Challenges -
1) In the retirement income article below, reproduce the passage starting with "He notes that" and going on through "Mr. Seed says.".
2) Translate this sentence from the retirement income article below into Spanish: "Doing this prudently also involves decisions about when to start government benefits and, for some people, a workplace pension."

Begin Text

To fund retirement, the challenge isn’t just to accumulate assets but to create a path to decumulate them.Getty Images
Many do-it-yourself (DIY) investors have managed to amass a nest egg to fund what they hope will be a comfortable retirement. Now comes the hard part: turning what you’ve saved while working – your accumulation years – into a reliable and tax-efficient income stream that lasts as long as you do.
That can be complicated, says Thuy Lam, certified financial planner at Objective Financial Partners in Markham, Ont. “The challenging part for do-it-yourselfers is how they build that retirement paycheque.”
Welcome to the decumulation phase, the post-retirement years when you need to unwind assets to create a paycheque. This is a time when it’s harder to recover from mistakes or setbacks, many decisions loom, and smart strategies are critical.
While many Canadians are comfortable making investment decisions, Ms. Lam says planning retirement income can be overwhelming. “People aren’t sure how much, when and how to draw from their investments,” she says.
Doing this prudently also involves decisions about when to start government benefits and, for some people, a workplace pension.
If you’re going it alone, Ms. Lam suggests starting by carefully tracking expenditures before retiring. This provides a baseline of spending habits that you can then project into retirement, adjusting for decreases in costs such as commuting to work, and increases for more frequent vacations.
“Determine what assets are available to you, and potentially when,” says Mark Seed, a semi-retired DIY investor in Ottawa, who blogs about his journey at My Own Advisor.
He notes that a major consideration is deciding when to draw on Canada Pension Plan (CPP) benefits and Old Age Security (OAS). Many retirees increasingly opt to defer them in order to receive larger benefits from both, ensuring more guaranteed income later in life.
Retirees can bridge any gaps by relying more on their Registered Retirement Savings Plans (RRSPs) and Registered Retirement Income Funds (RRIFs) to cover fixed costs and predictable variable expenses.
Registered accounts are fully taxable, which can lead to tax problems down the road in retirement when mandatory RRIF withdrawals increase. Strategic withdrawals from RRSPs and RRIFs earlier can make sense. “This helps reduce your tax-deferred liability,” Mr. Seed says.
Ms. Lam suggests building a retirement income plan based on three buckets. The base income bucket comprises guaranteed income such as CPP, defined benefit workplace pensions, and OAS.
Registered accounts (like RRSPs, group plans and defined contribution plans) can be layered on top tax-efficiently as a second bucket for remaining fixed and even variable expenses.

End Text
Begin Information provided

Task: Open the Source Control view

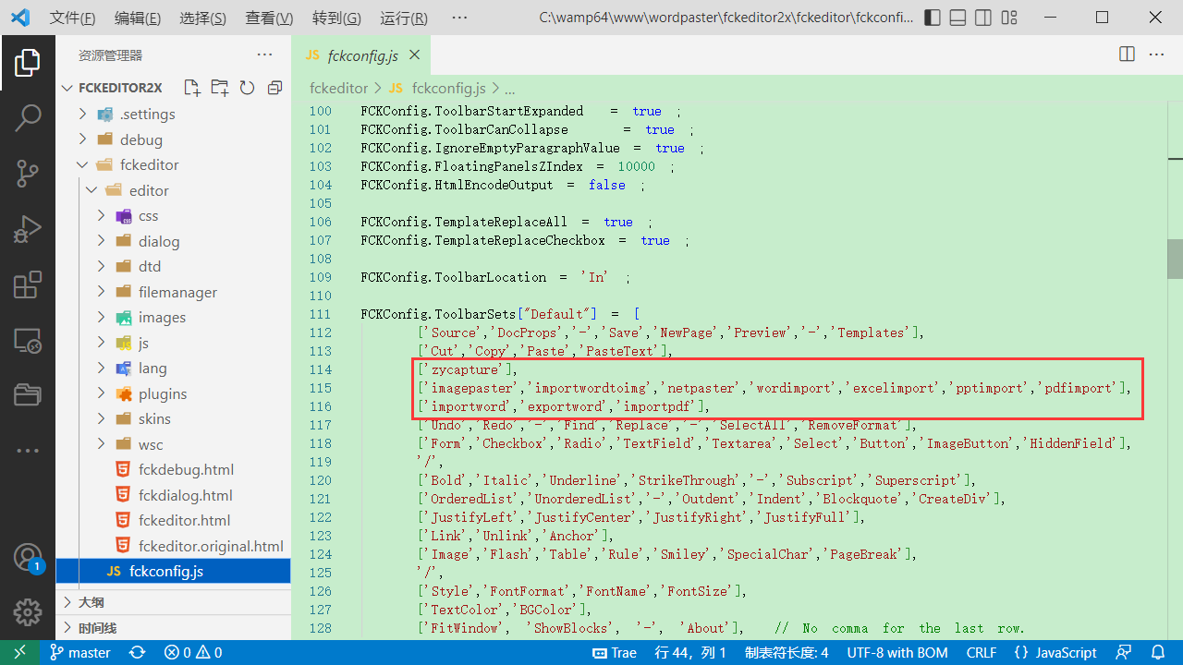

End Information provided

Solutions to each task -
1)
He notes that a major consideration is deciding when to draw on Canada Pension Plan (CPP) benefits and Old Age Security (OAS). Many retirees increasingly opt to defer them in order to receive larger benefits from both, ensuring more guaranteed income later in life.
Retirees can bridge any gaps by relying more on their Registered Retirement Savings Plans (RRSPs) and Registered Retirement Income Funds (RRIFs) to cover fixed costs and predictable variable expenses.
Registered accounts are fully taxable, which can lead to tax problems down the road in retirement when mandatory RRIF withdrawals increase. Strategic withdrawals from RRSPs and RRIFs earlier can make sense. “This helps reduce your tax-deferred liability,” Mr. Seed says.

2) Hacer esto con prudencia también implica decidir cuándo empezar a cobrar las prestaciones del gobierno y, en el caso de algunas personas, una pensión laboral.